To preserve privacy, multi-party computation (MPC) enables executing Machine Learning (ML) algorithms on secret-shared or encrypted data. However, existing MPC frameworks are not optimized for sparse data. This makes them unsuitable for ML applications involving sparse data, e.g., recommender systems or genomics. Even in plaintext, such applications involve high-dimensional sparse data, that cannot be processed without sparsity-related optimizations due to prohibitively large memory requirements. Since matrix multiplication is central in ML algorithms, we propose MPC algorithms to multiply secret sparse matrices. On the one hand, our algorithms avoid the memory issues of the "dense" data representation of classic secure matrix multiplication algorithms. On the other hand, our algorithms can significantly reduce communication costs (some experiments show a factor 1000) for realistic problem sizes. We validate our algorithms in two ML applications in which existing protocols are impractical. An important question when developing MPC algorithms is what assumptions can be made. In our case, if the number of non-zeros in a row is a sensitive piece of information then a short runtime may reveal that the number of non-zeros is small. Existing approaches make relatively simple assumptions, e.g., that there is a universal upper bound to the number of non-zeros in a row. This often doesn't align with statistical reality, in a lot of sparse datasets the amount of data per instance satisfies a power law. We propose an approach which allows adopting a safe upper bound on the distribution of non-zeros in rows/columns of sparse matrices.
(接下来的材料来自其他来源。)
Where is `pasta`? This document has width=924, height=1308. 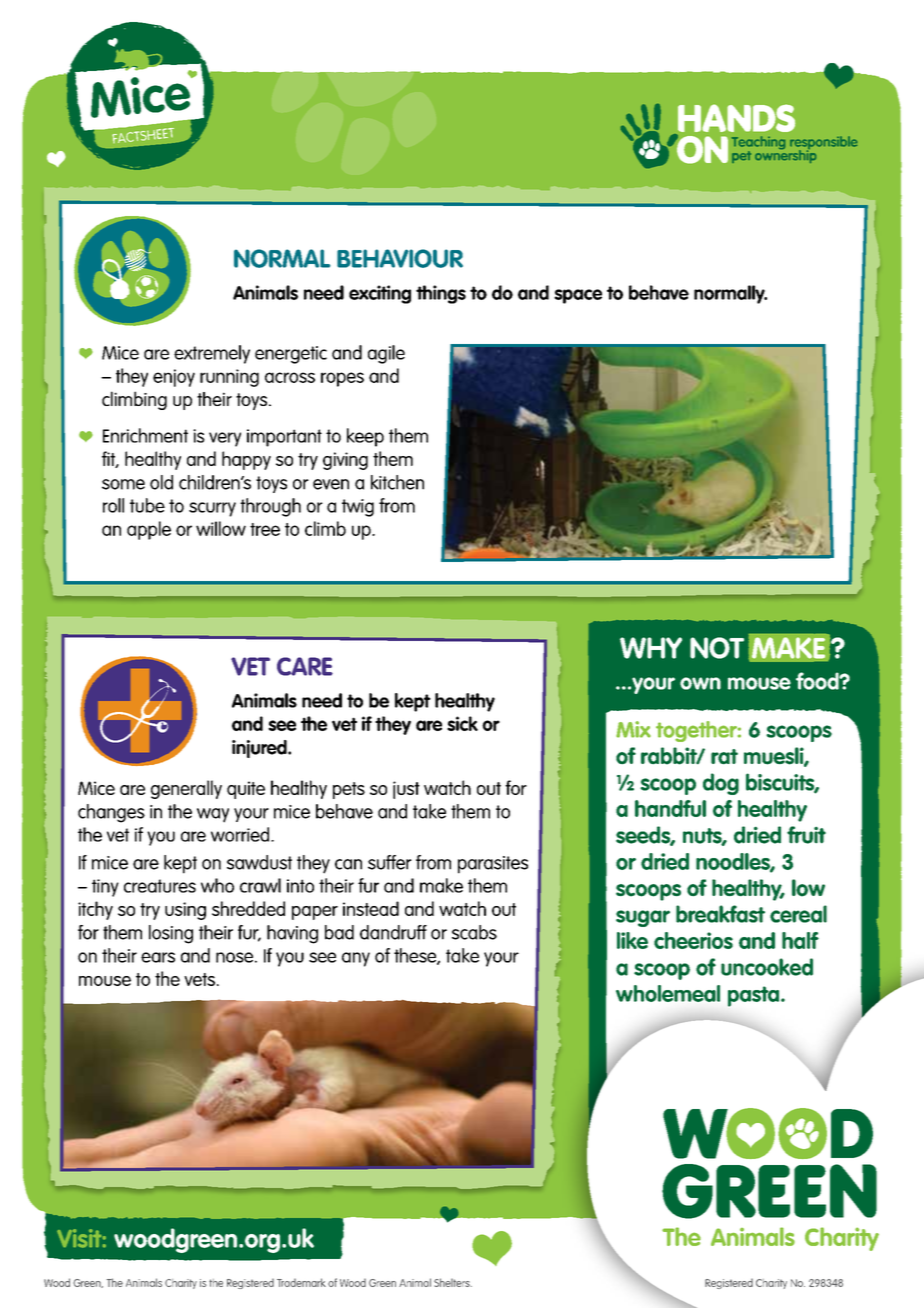 pasta is located at coordinates (755, 996).
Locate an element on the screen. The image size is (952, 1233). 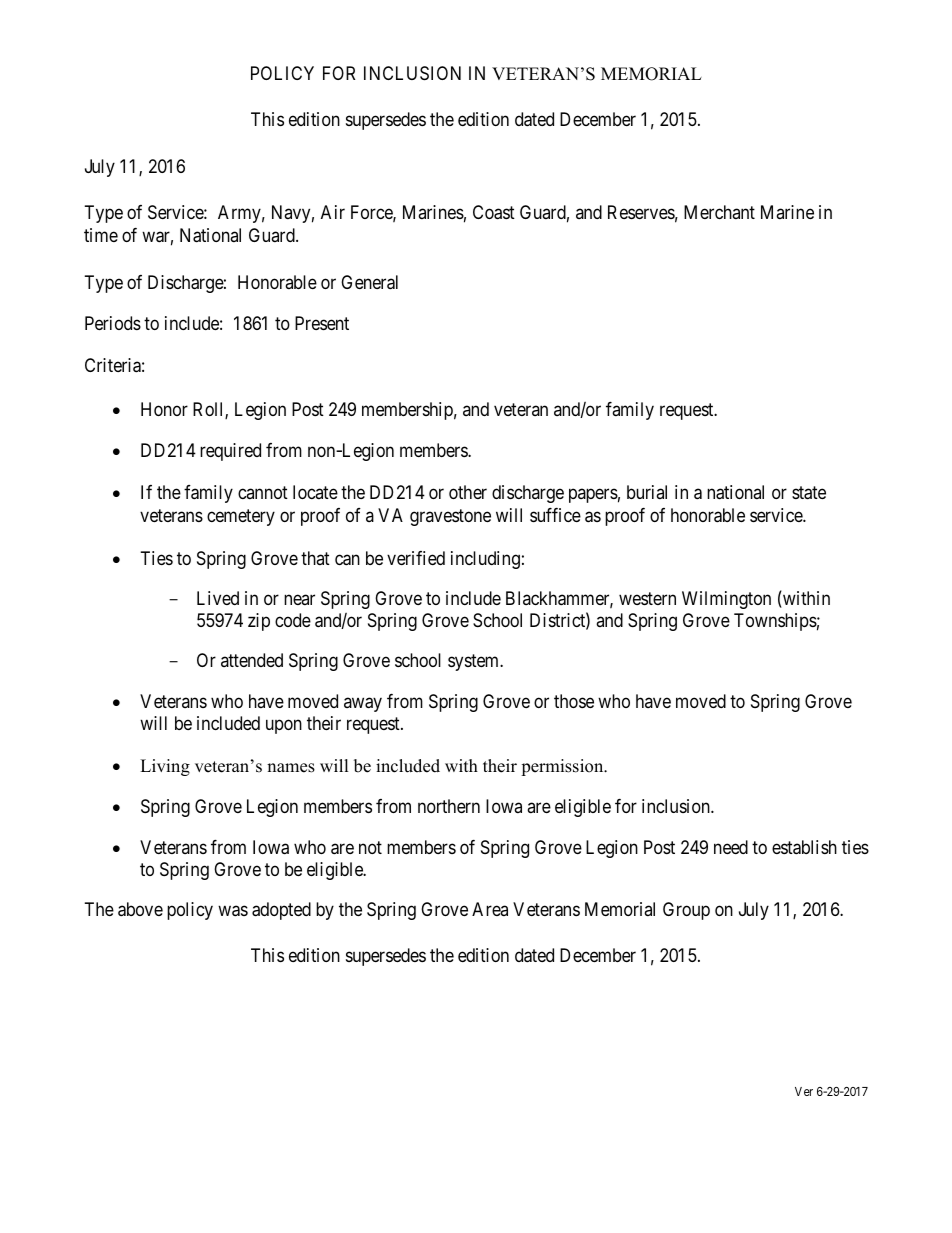
those is located at coordinates (574, 701).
翻译：为保护隐私，多方计算（MPC）使得能够在秘密共享或加密数据上执行机器学习（ML）算法。然而，现有MPC框架未针对稀疏数据进行优化，导致其不适用于涉及稀疏数据的ML应用（如推荐系统或基因组学）。即使在明文状态下，此类应用也涉及高维稀疏数据，若无稀疏性相关优化则因内存需求过大而无法处理。鉴于矩阵乘法在ML算法中的核心地位，我们提出了用于秘密稀疏矩阵相乘的MPC算法。一方面，我们的算法避免了经典安全矩阵乘法算法中“稠密”数据表示的内存问题；另一方面，对于实际规模的问题，我们的算法能显著降低通信成本（部分实验显示可达1000倍）。我们在两个现有协议不实用的ML应用中验证了算法性能。开发MPC算法时的重要问题是可作何种假设：若行中非零元素数量属于敏感信息，则较短的运行时间可能揭示非零元素数量较少。现有方法采用相对简单的假设（例如行非零元素数量存在通用上界），但这常与统计现实不符——许多稀疏数据集中每个实例的数据量符合幂律分布。我们提出了一种方法，允许对稀疏矩阵行/列中非零元素分布采用安全上界。